Foto: Ministério da Justiça
Foto: Ministério da Justiça

Em algum arquivo do Palácio da Justiça em Brasília jazem o Sistema Nacional e a Política Nacional de Segurança Pública/Susp, ambos tornados lei por decisão soberana do Congresso Nacional, e que esta semana completariam dois anos de vida.

Aprovado em junho de 2018, o Susp tem uma longa história que se inicia, como proposta, no primeiro governo Lula, e torna-se lei no governo Temer.

Saudado como um histórico avanço no combate à violência e à insegurança, o Susp veio corrigir uma falha que nos acompanhava desde nossa independência enquanto nação. Afinal, da primeira das nossas sete constituições – de 1824, até a última, de 1988 -, jamais o poder central, no Império ou na República, teve atribuições constitucionais na área da segurança pública.

O que significa dizer que jamais tivemos um sistema ou uma política nacional de segurança pública. Em contrapartida, o crime organizado de há muito se nacionalizou e transnacionalizou, enquanto a segurança pública permaneceu uma atribuição dos estados, segundo a Carta de 1988, artigo 144.

Promulgada a Lei do Susp em outubro de 2018, reunimos, em sessão inaugural, o Conselho Nacional de Segurança Pública que discutiu e formalizou a primeira Política Nacional de Segurança Pública (PNSP) – ambos, Conselho e Política, exigências da lei que criou o Sistema Único.

Iniciado o atual governo, em janeiro do corrente ano e extinto o Ministério da Segurança, refundido ao Ministério da Justiça, este então envia, cinco meses após, em maio de 2019, a PNSP para análise da Controladoria Geral da União (CGU). Esta sentencia, em agosto, que em linhas gerais, a PNSP padeceria das mesmas fragilidades dos planos anteriores: genérico; em desalinho com os objetivos da Política; com uma carteira numerosa de projetos (não necessariamente articulados entre si), com ações pontuais e fragmentadas; planos de difícil replicação pelos entes federados; sem elementos gerenciais mínimos (estratégias, responsáveis, prazos, indicadores e metas); e governança de complexa coordenação.

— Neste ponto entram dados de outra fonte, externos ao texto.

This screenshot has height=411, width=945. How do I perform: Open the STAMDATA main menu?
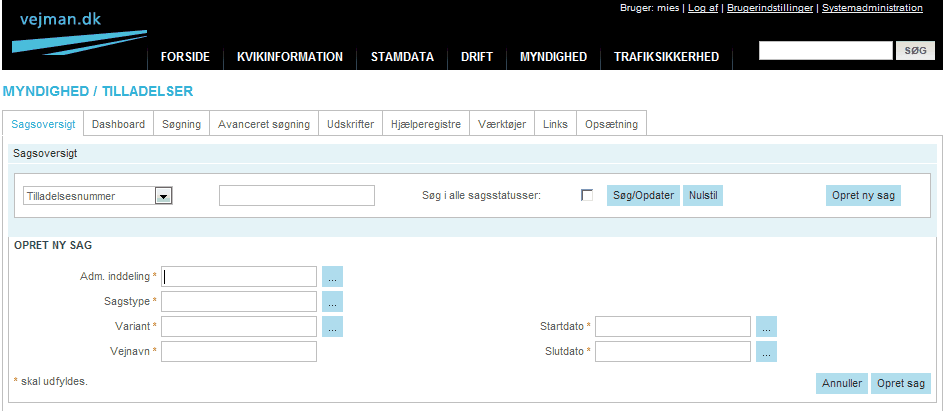402,57
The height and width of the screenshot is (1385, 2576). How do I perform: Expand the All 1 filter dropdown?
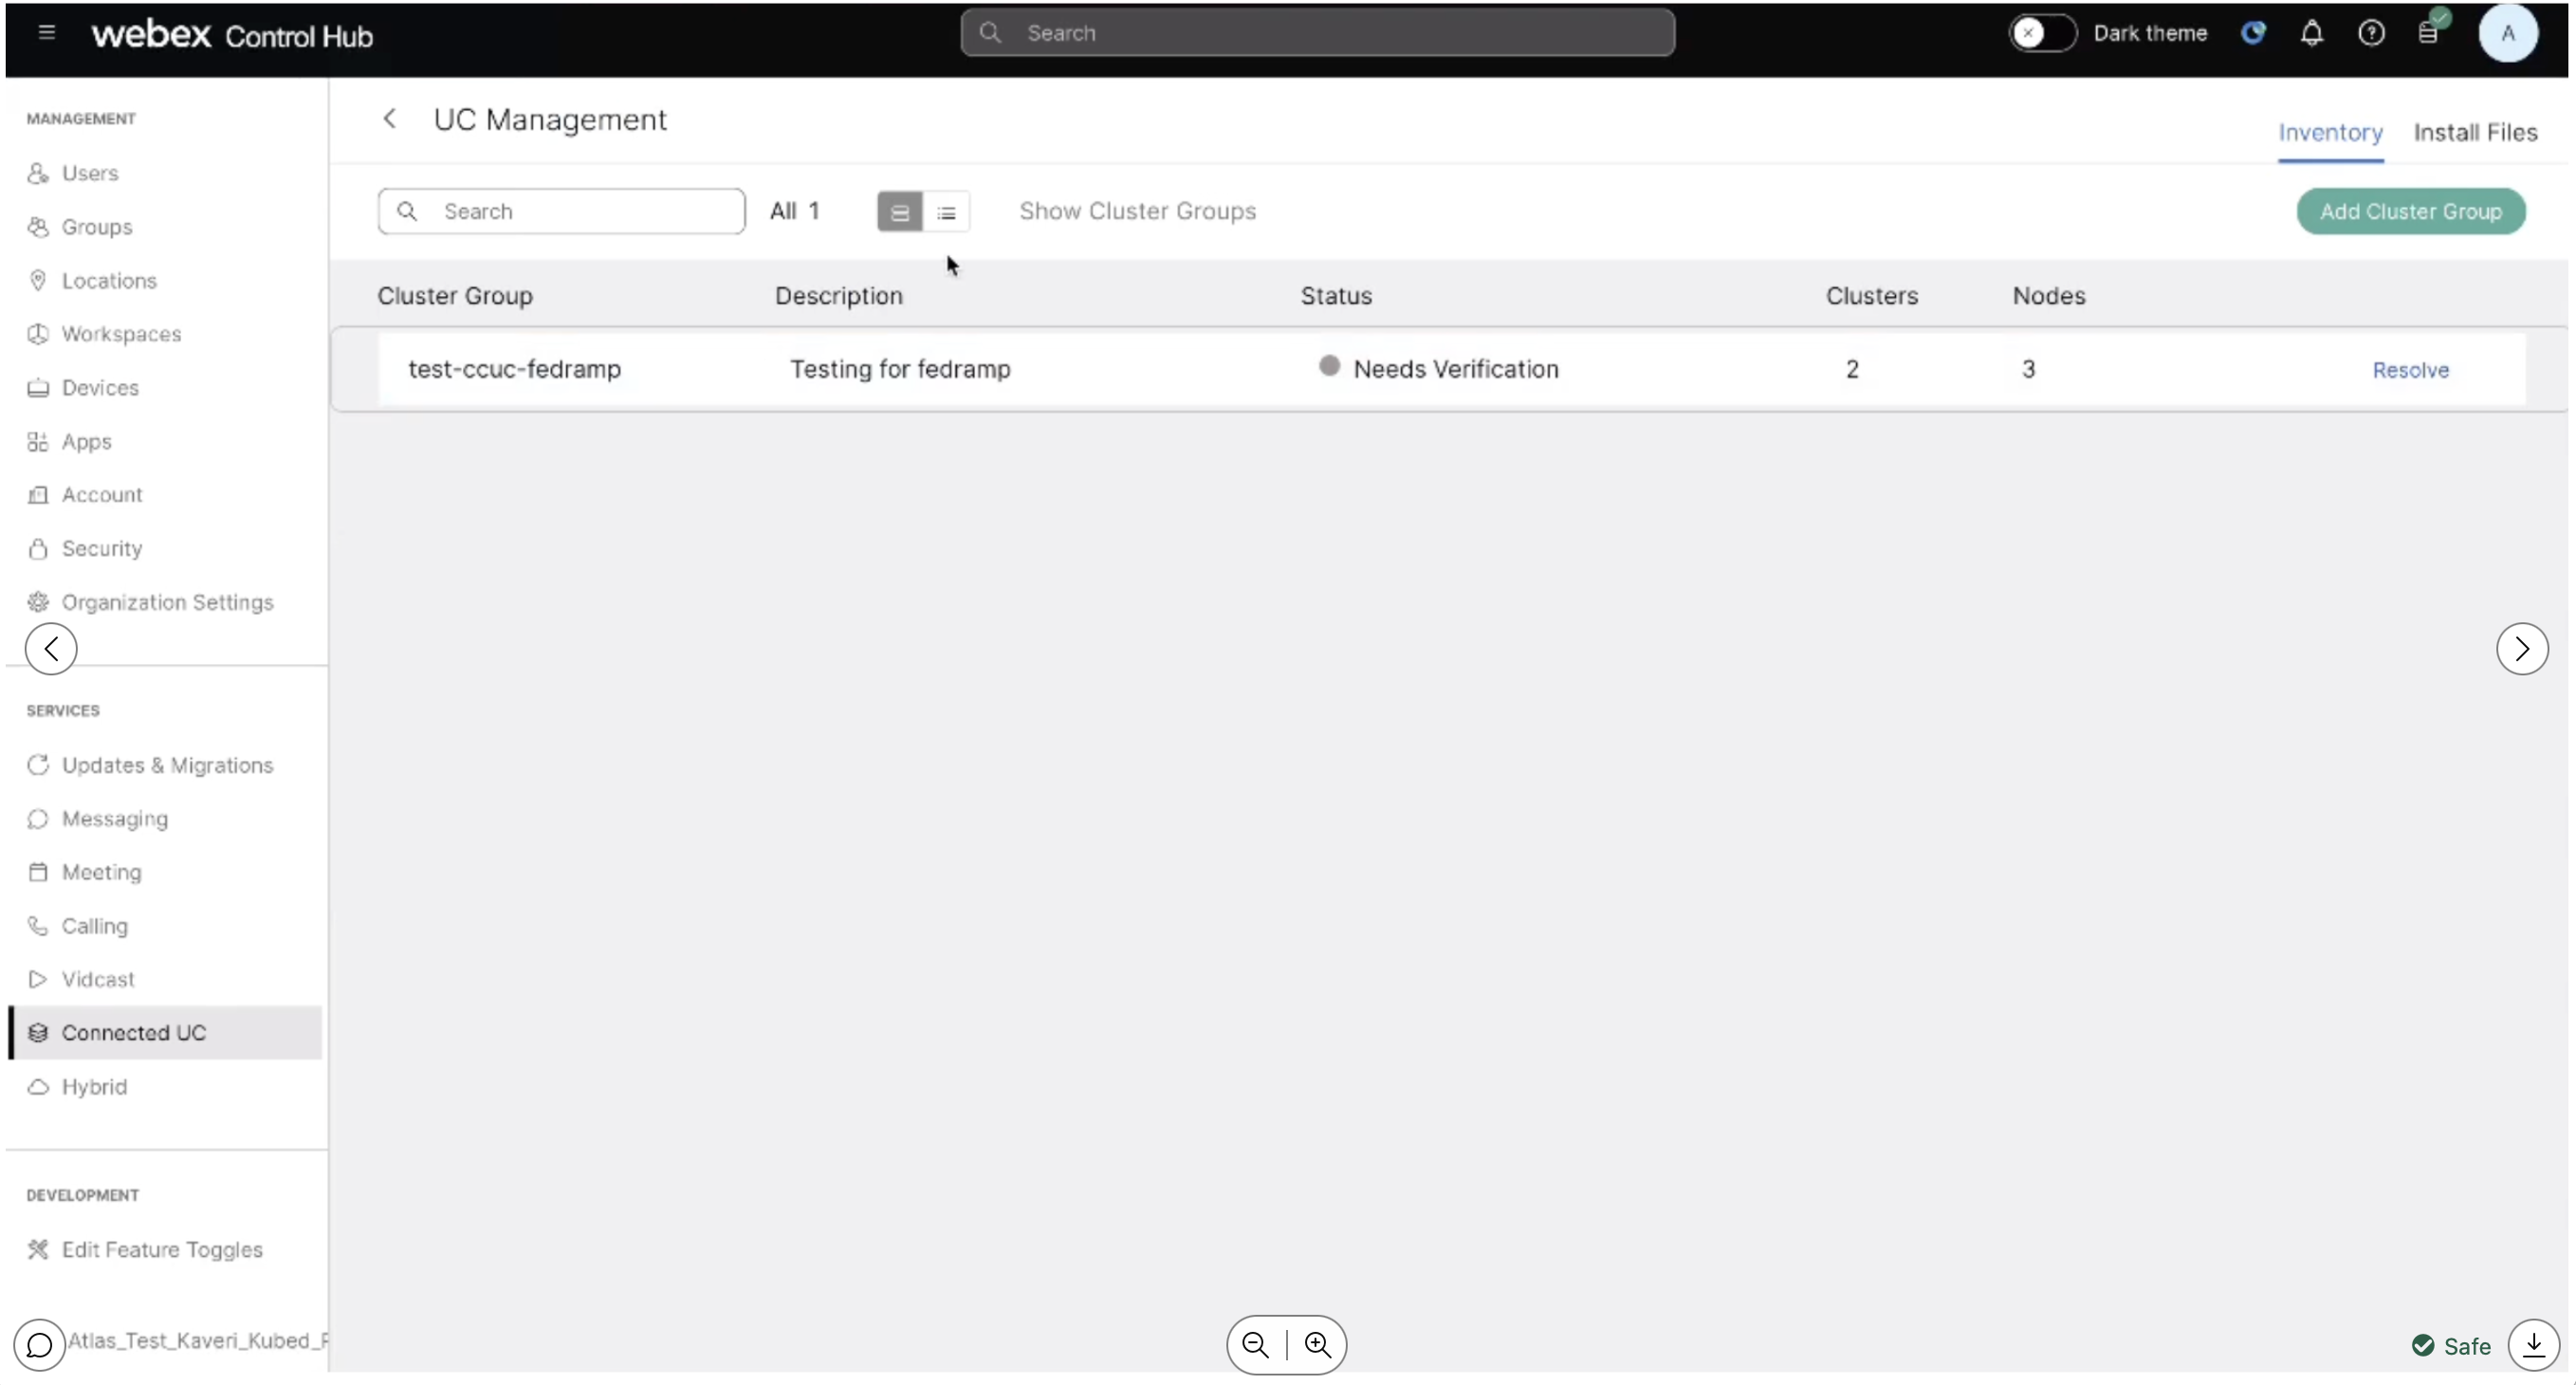coord(795,210)
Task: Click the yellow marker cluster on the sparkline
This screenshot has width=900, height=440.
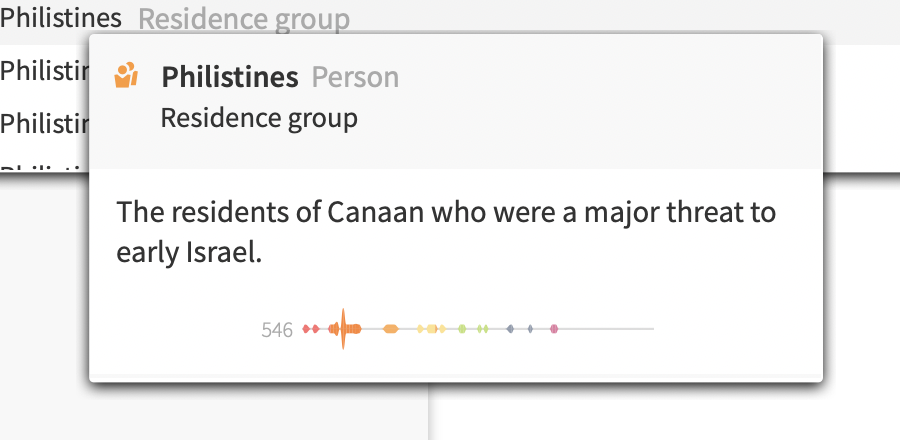Action: (431, 328)
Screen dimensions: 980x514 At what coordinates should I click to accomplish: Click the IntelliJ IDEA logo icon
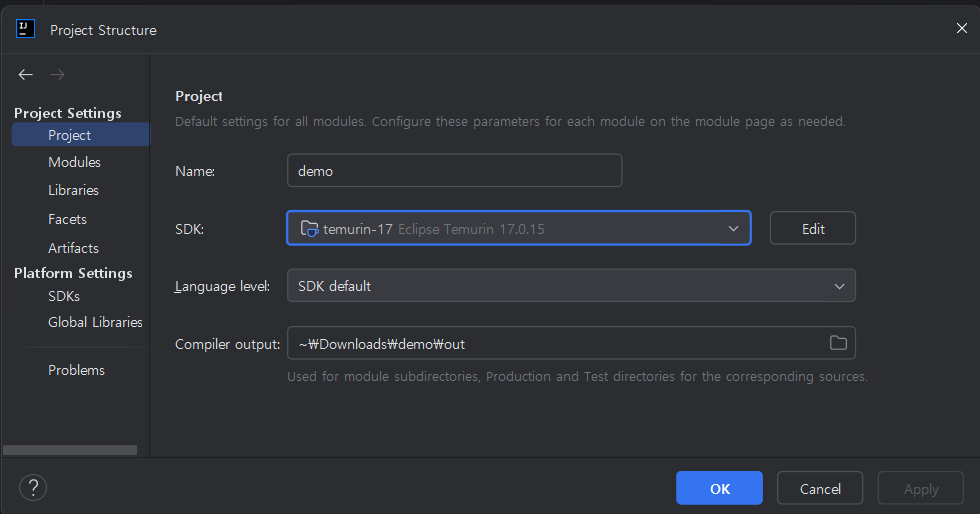click(26, 29)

A impressão que fica é que a CGU não entendeu a PNSP, ao lhe cobrar respostas ex-ante para questões que ela se propõe a responder após implantada.

Ora, a prioridade número um da PNSP é justamente o programa de superação do déficit de dados e indicadores e de padronização do registro de ações e projetos, que deveria ter sido realizado com o auxílio do Banco Mundial, o que foi suspenso pela atual administração. Ela enfatizava a necessidade de ações voltadas à realização de diagnóstico dos recursos existentes e das necessidades decorrentes para o pleno atendimento do Susp.

O que se traduz em ações voltadas à identificação de metas interinstitucionais e à criação de grupos de trabalho operacionais, envolvendo áreas técnicas de diferentes órgãos, para garantir os resultados que envolvem múltiplas instituições e poderes.

Em resumo: o que era um trabalho em construção foi interrompido, a título de não estar consolidado; o que demandava adoção de medidas imediatas para a superação de dados inconfiáveis e elaboração de modelos de definição de prioridades, acompanhamento de execução e avaliação de metas foi ignorado; o que se revelava urgente, foi tornado desimportante: instalar o Sistema Nacional de Acompanhamento e Avaliação das Políticas de Segurança Pública e Defesa Social, o Sinaped, a efetividade do Conselho Nacional, promover a aproximação com estados e municípios e critérios claros e bem executados de aprovação de projetos, acompanhamento de execução e avaliação de resultados de programas e projetos.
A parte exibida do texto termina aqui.